Les récentes attaques informatiques ciblant des infrastructures publiques révèlent des “fragilités structurelles” (spécialiste)
Les récentes attaques informatiques ciblant des infrastructures publiques révèlent des “fragilités structurelles” (spécialiste)

SENEGAL-ADMINISTRATION-TIC

Dakar, 18 mai (APS) – Les récentes cyberattaques visant des administrations stratégiques sénégalaises ne relèvent plus d'”incidents isolé” et traduisent une “vulnérabilité profonde des infrastructures numériques publique”, a alerté l’ingénieur en cybersécurité Malick Fall, estimant que le Sénégal fait face à un “signal d’alarme systémique”.

“Trois administrations stratégiques touchant à l’identité civile, à la fiscalité et désormais à la comptabilité publique ont été ciblées en moins d’un an”, a-t-il relevé dans un entretien accordé à l’APS, considérant que “la répétition de ces incidents met à nu des fragilités structurelles”.

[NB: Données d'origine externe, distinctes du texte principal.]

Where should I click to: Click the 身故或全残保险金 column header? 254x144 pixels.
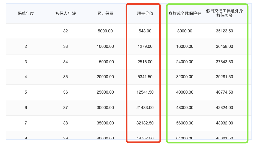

Selon Malick Fall, “pris séparément, chacun de ces incidents aurait pu être perçu comme un simple problème technique”, mais leur enchaînement et la nature des institutions visées révèlent “une exposition structurelle” des systèmes publics.

“Quand des institutions névralgiques à l’instar du fisc, de l’état civil et de la comptabilité publique ont été durement frappées par une vague de cyberattaques et d’intrusions informatiques les unes après les autres, on ne parle plus d’acte isolé ou opportuniste”, a fait valoir le CEO et fondateur de Polaris Secure Technologies.

Ce cabinet de conseil spécialisé en cybersécurité opérant au Sénégal et en France propose des services d’audit, de conseil, de formation et de cybersécurité managée.

L’expert souligne qu’en 2024, “plus de 10 millions de cybermenaces ont été détectées et bloquées au Sénégal”. Il ajoute, citant des données de Kaspersky, une multinationale de cybersécurité, que les attaques exploitant des failles logicielles ont été doublées, passant dans le pays de  “155.000 à plus de 293.000 incidents en un an”.

Pour expliquer cette vulnérabilité, Malick Fall évoque d’abord “le déficit d’investissement en cybersécurité”, la sécurité informatique demeurant “une ligne budgétaire sacrifiée au profit des projets visibles” dans plusieurs administrations africaines, a-t-il déploré.

Il pointe également “le facteur humain”, notamment le phishing – technique de cybercriminalité où des fraudeurs se font passer pour des tiers de confiance – et l’ingénierie sociale qui demeurent “les vecteurs d’entrée les plus efficaces”.

“Un agent clique sur un lien malveillant, et c’est toute l’institution qui est exposée”, a-t-il expliqué.

“Cybercrime-as-a-service”, ou le modèle économique criminel

L’ingénieur mentionne aussi “des systèmes vieillissants”, avec des logiciels obsolètes, non mis à jour et utilisant parfois “des configurations par défaut qui multiplient les failles”.

Entre autres faiblesses, il a relevé  “l’absence de cloisonnement entre les systèmes”, qui facilite “le déplacement latéral” des pirates lorsqu’un réseau est compromis.

Il estime en outre que la digitalisation accélérée des services publics sans intégration de la cybersécurité “dans le processus” contribue à accroître les risques.

“La +Security by design+ ainsi que la sécurité de l’exploitation des services sont vitales dans ce processus de digitalisation forcée”, a-t-il soutenu.

Selon lui, les méthodes utilisées par les cybercriminels connaissent également une mutation préoccupante en Afrique de l’Ouest.

”On ne parle plus d’hacktivistes opportunistes. On parle de groupes organisés […] qui ciblent, planifient, exfiltrent et négocient”, a-t-il dit, évoquant notamment des groupes tels que BlackShantrac et The Green Blood.

Il décrit un modèle de “cybercrime-as-a-service”, marqué par une professionnalisation croissante des attaques, des campagnes de phishing dopées à l’intelligence artificielle et des compromissions passant désormais par la chaîne d’approvisionnement numérique, via des sous-traitants ou prestataires techniques.

Malick Fall a aussi insisté sur ce qu’il qualifie de “phénomène de fuite de cerveaux inversée dans la cybercriminalité”, en faisant allusion aux  profils techniques qualifiés rejoignant des réseaux criminels transnationaux.